Солнце, солнце-жаровня, солнце из расплавленного металла, жгущее беспощадно, высушивало листья бананов, пило из них живительный сок. В считанные секунды солнце поглощало зелень, как глубоко она бы ни разливалась, могло высосать все жизненные соки, высушить все, начиная с кончика листа, с самого краешка и до черенка. Еще секунда – и весь лист становится жухлым. Зеленая мясистая пластина не в силах защититься от солнца, и оно превращает ее в желтый сухой кусочек пергамента, на котором насекомые рисуют инкунабулы, точно средневековые летописцы.

Грохот вагонов, свистки паровозов, лязг сцепки. Выходят на работу артели уборщиков с метлами, вениками и прочими инструментами; они тащат грабли, лопаты, хитроумные приспособления на шестах – не то пики, не то ножницы, ими удобно срезать омертвевающие листья, листья, в которых больше было солнца, чем соков, выпитых из недр земли. Солнце обрушивается на зеленое молчание, на царство ласки и нежности, отражение неги, той неведомой, которая одаривает слепым счастьем. Солнце обрушивается на густые заросли, в тени которых минерал преобразуется в питание растений, а растения становятся пищей живого существа, – в их тени, как в смутном сне, сливается и то, что едва только родилось, и то, что едва только умерло. Солнце обрушивается на маслянистую кору, под которой жизнь отделяет все лишнее, чтобы каждому растению и каждому существу дать определенный вид и внешность – и корка покрывается кристаллизованной испариной. Солнце высушивает лист, превращает его в скорбную костлявую руку, в хрупкий скелет, при малейшем прикосновении рассыпающийся тусклой пылью, – слепое и буйное желтое пламя пожирает все. Рабочие отсекают сухие листья, и словно во время хирургической операции здесь звучит: трасс-трасс-трасс…

Time-keeper снова сел. Вытянул ноги, каблуками уперся в землю, носки задраны вверх. Земля жжет его, но она не жжет тех, кто босиком шагает по раскаленной тропе, кто работает под жаркими слепящими лучами. Идет погрузка платформы.
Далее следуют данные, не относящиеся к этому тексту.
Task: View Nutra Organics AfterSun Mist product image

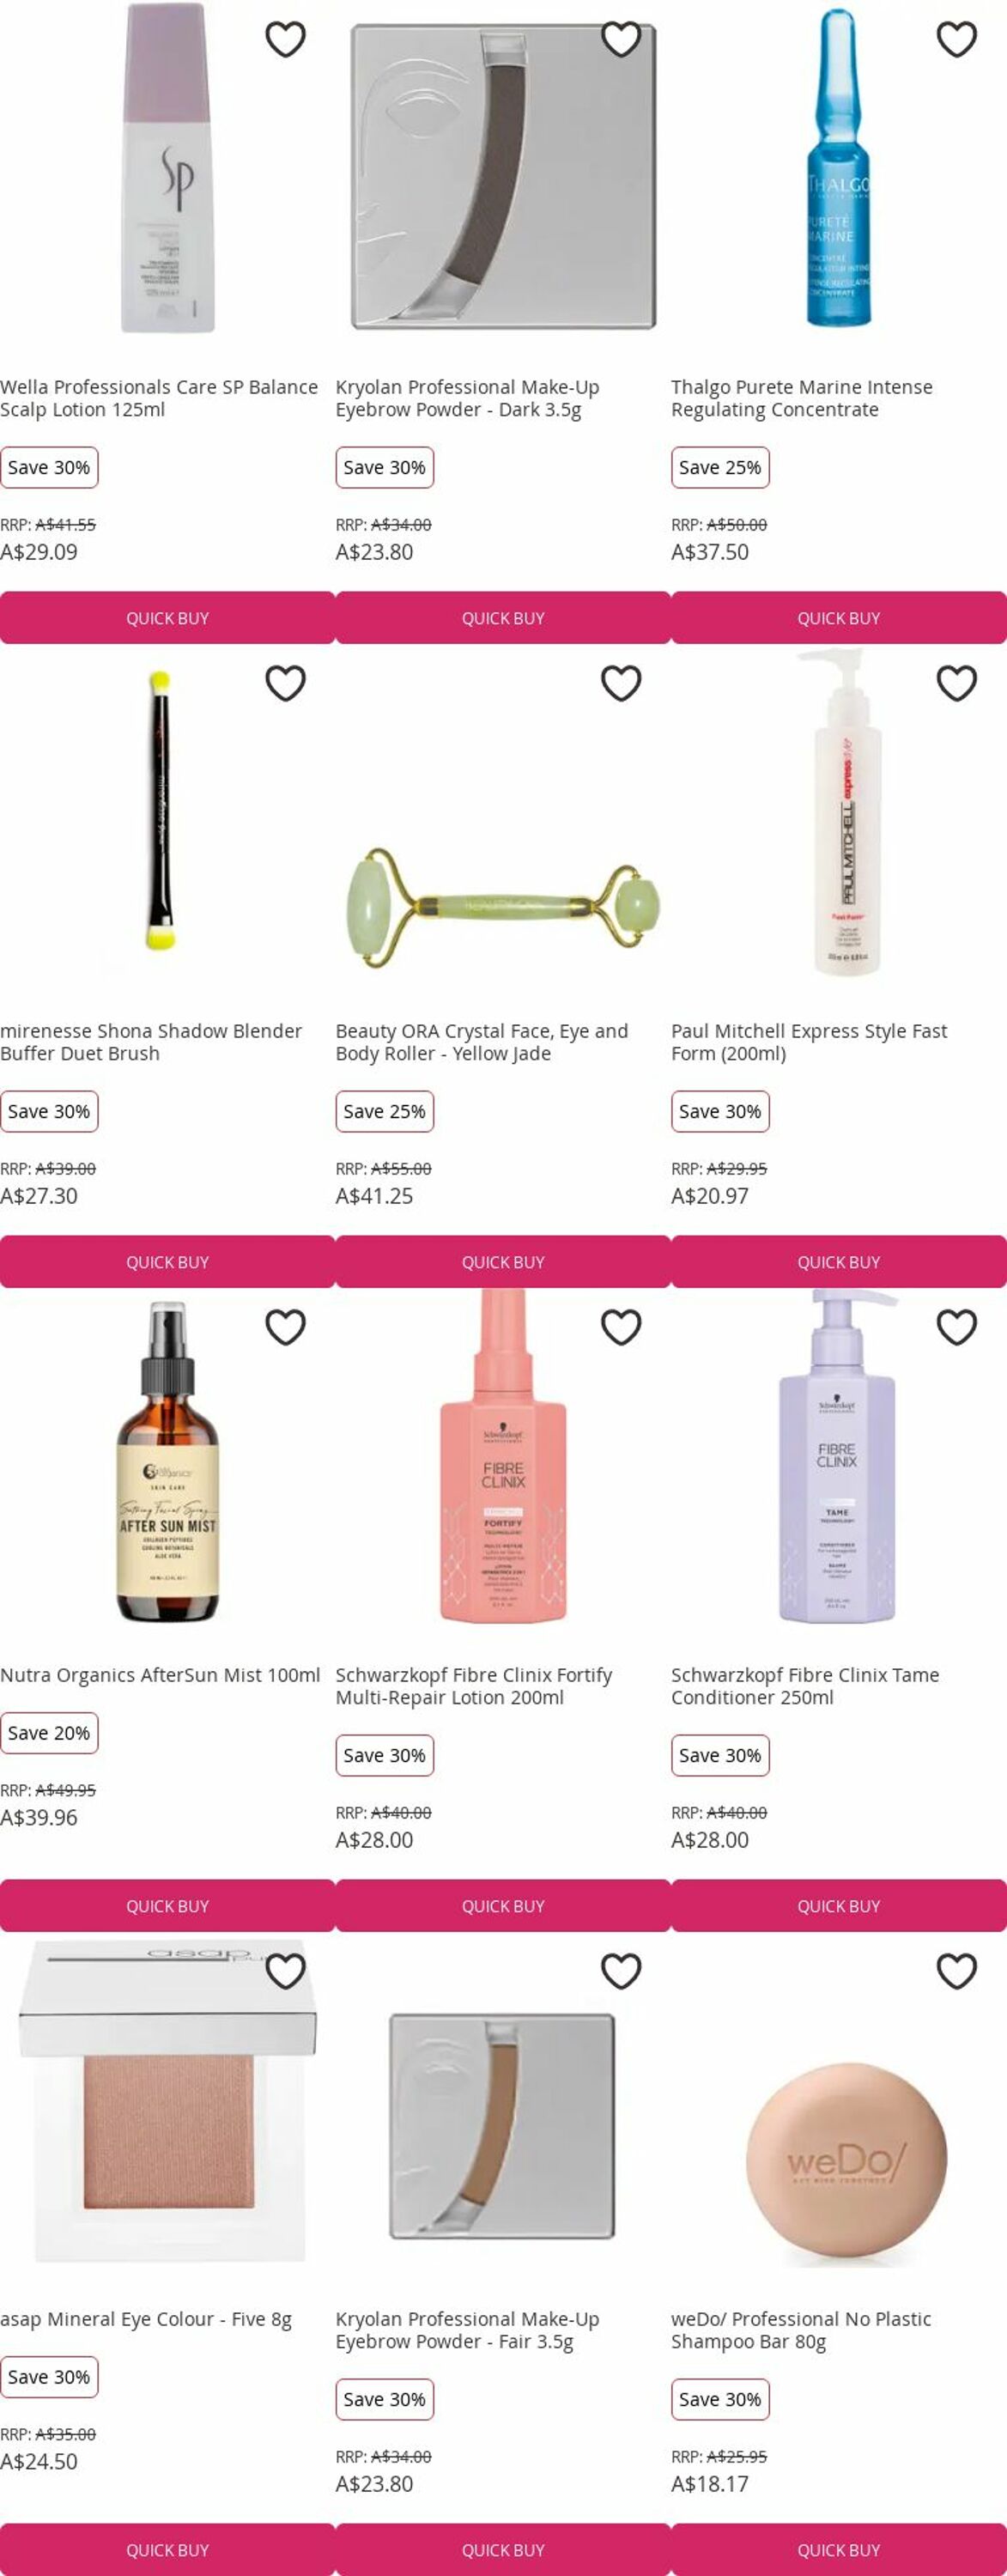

Идет погрузка. Время не движется. Время остановилось. Груз защищают навесом из свежих банановых листьев, надо прикрыть плоды, тенью спасти от солнечных лучей, иначе перезреют в мгновение ока. Закончив погрузку, грузчики выстраиваются в ряд, ожидая, когда подкатится очередная платформа.

Они уже ждут!

И как только притормаживает следующая платформа, они спешат закрепить ее колодками на рельсах, а руки уже тянутся к гроздьям бананов – скорее вскинуть груз на спину и рысцой добежать до вагона, стоящего под погрузкой на другом пути. Никогда его не наполнить. Никогда. Время не движется. Timekeeper остановил его.

Хорошо еще, что гроздья под покровом листьев не обжигают, а, наоборот, холодят – такое счастье в жару! Всякий раз, как кто-нибудь остановится, чтобы облиться водой, и разрывается людская цепь, десятник начинает ругаться и, как в былые времена, хлестать бичом, правда, теперь по земле.

Цепь – бесконечная людская цепь – поднимается и опускается, иногда останавливается: хоть минутку передохнуть. Кое-кто уже не может распрямиться и стоит, упершись руками в колени. Пересохли губы. Слипаются веки, ресницы не спасают глаза от едкого пота. Горячие реки пота стекают по щекам.

Самбито должен расквитаться. У Самбито нет надежд. Он должен расквитаться за отца, погребенного тут. Тоба жива, погребена с открытыми глазами. А отец мертв и тоже погребен с открытыми глазами. Матери нужен Хуамбо…

Закончилась погрузка, новая платформа подкатывается по путям и останавливается перед грузчиками – на ней еще больше гроздьев, но плоды прикрыты хуже. Время не движется. Time-keeper то сидит, то встает, то снова садится. Все не может устроиться удобнее. Никак не может пристроить на голове тропический пробковый шлем. То натянет, то снимет его. Как веером обмахивается шлемом, который воняет потом и волосами. Делает несколько шагов, но земля обжигает. Его обжигает, но не обжигает тех, кто голыми ногами – подумать страшно – ступает по этому костру, шагает босиком по этому солнечному очагу. Плохо приходится тому, кто нечаянно поставит ногу на рельс или на металлический костыль, торчащий в шпале. Самбито должен отплатить. Его и башмаки не спасают, он подпрыгивает, как танцующий индюк, – земля жжет даже сквозь подошву. Отплатить. Отплатить, чтобы не платил больше его отец, погребенный под землей.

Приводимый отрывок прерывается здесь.